— BEGIN Quoted passage —

Those events are, first, the misguided effort, led by Senator Joe Biden, to partition Iraq into three mini-states, which passed the Senate 75 to 23 September 26; second, the September 16 killing of seventeen Iraqis by trigger-happy Blackwater security forces in a traffic-clogged Baghdad square; and third, the continuing American pressure to force the partial privatization of Iraq's oil, part of which, in Kurdistan, was illegally gobbled up in September by Ray Hunt of Hunt Oil, one of George W. Bush's Texas chums. Any one of these events would have been guaranteed to spark outrage among most Iraqis, but taken together they have galvanized nationalism to a degree unprecedented since the 2003 invasion. All three have been seized on as leverage by Iraqi political forces that oppose the fifty-four-month occupation of Iraq.

The Biden resolution sparked near-apoplectic outrage among vast swaths of Iraqis. The Cabinet declared, "The Iraqi government categorically rejects the resolution." The Iraqi Parliament voted to condemn it. "Iraq is not a US property," said a spokesman for the Sunni-led National Dialogue Front. The Association of Muslim Scholars, which calls itself the political arm of the Iraqi armed resistance, stated, "The Senate's adoption of [the] resolution…is not shocking, because [partitioning the country] was one of the objectives behind the invasion of Iraq." Indeed, from Richard Perle to David Wurmser, who recently resigned as Vice President Cheney's chief Middle East adviser, the neoconservatives who pushed for the war eagerly embraced the notion of redrawing the map of the region, and it didn't stop at Iraq's borders.

Meanwhile, the Blackwater massacre brought into sharp focus what, for Iraqis, has been one of the ugliest parts of the occupation: the arrogant behavior of the US diplomatic and military convoys in the streets of the capital. At best, these cowboy convoys are a painful reminder that the country is occupied, as they set up arbitrary roadblocks, speed through oncoming traffic in the wrong lanes and routinely smash through stopped or parked vehicles. At worst, they engage in criminal assaults against civilians. The most recent Blackwater incident crystallized a long-simmering resentment that has touched off a showdown between the Iraqi government and US authorities. Even subservient Prime Minister Nuri al-Maliki declared that Blackwater is "unfit to stay in Iraq."

The Hunt Oil deal with the Kurds, one of several pending oil contracts worth hundreds of millions of dollars, may have put the last nail in the coffin of the US effort to force Iraq to rewrite its oil laws. Like the Biden resolution and the Blackwater shooting, the Hunt deal unleashed pent-up anger among Iraqi Arab leaders, who called the deal illegal, since under current Iraqi law only the central government in Baghdad, not the Kurds, can approve oil deals. The nationalization of Iraq's oil in 1972 by Saddam Hussein, after a decades-long struggle between Iraq and the Anglo-American oil cartel, was a landmark event, the first major oil nationalization in the region since the Iranian government of Prime Minister Mohammed Mossadegh took over the British oil interests there and, for his efforts, was toppled in 1953 by a CIA-engineered coup inspired by that cartel. In Arab Iraq, if not in Kurdistan, the national oil industry is sacrosanct. If the United States intended to confirm Iraqis' belief that the invasion was about grabbing their country's oil, the US effort to open up the industry to foreign investors is perfectly designed to do so.

— END Quoted passage —

* Task brief
Reproduce the Iraq passage above word for word, from "The Biden resolution sparked" to "at Iraq's borders.".

— BEGIN Data provided —

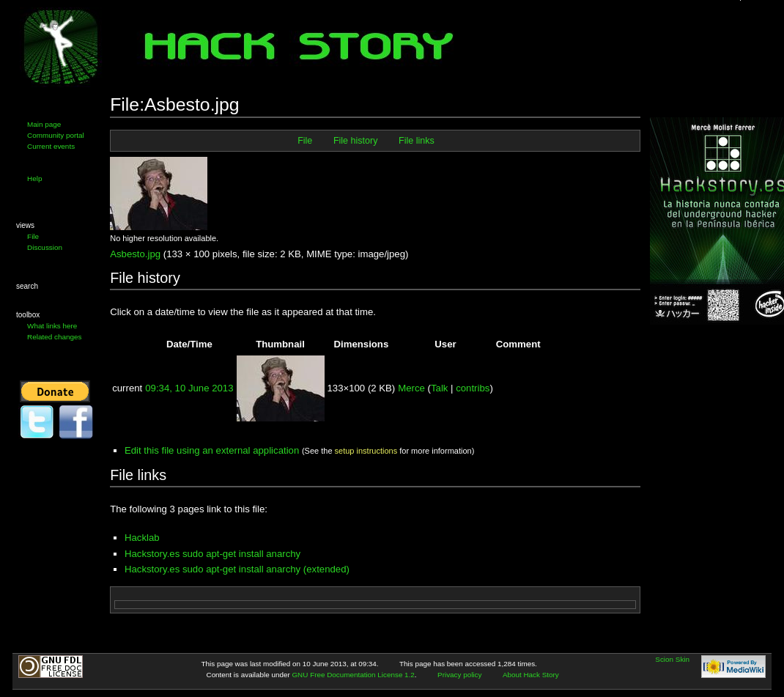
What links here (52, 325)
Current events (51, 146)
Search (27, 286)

— END Data provided —

* Result of this task
The Biden resolution sparked near-apoplectic outrage among vast swaths of Iraqis. The Cabinet declared, "The Iraqi government categorically rejects the resolution." The Iraqi Parliament voted to condemn it. "Iraq is not a US property," said a spokesman for the Sunni-led National Dialogue Front. The Association of Muslim Scholars, which calls itself the political arm of the Iraqi armed resistance, stated, "The Senate's adoption of [the] resolution…is not shocking, because [partitioning the country] was one of the objectives behind the invasion of Iraq." Indeed, from Richard Perle to David Wurmser, who recently resigned as Vice President Cheney's chief Middle East adviser, the neoconservatives who pushed for the war eagerly embraced the notion of redrawing the map of the region, and it didn't stop at Iraq's borders.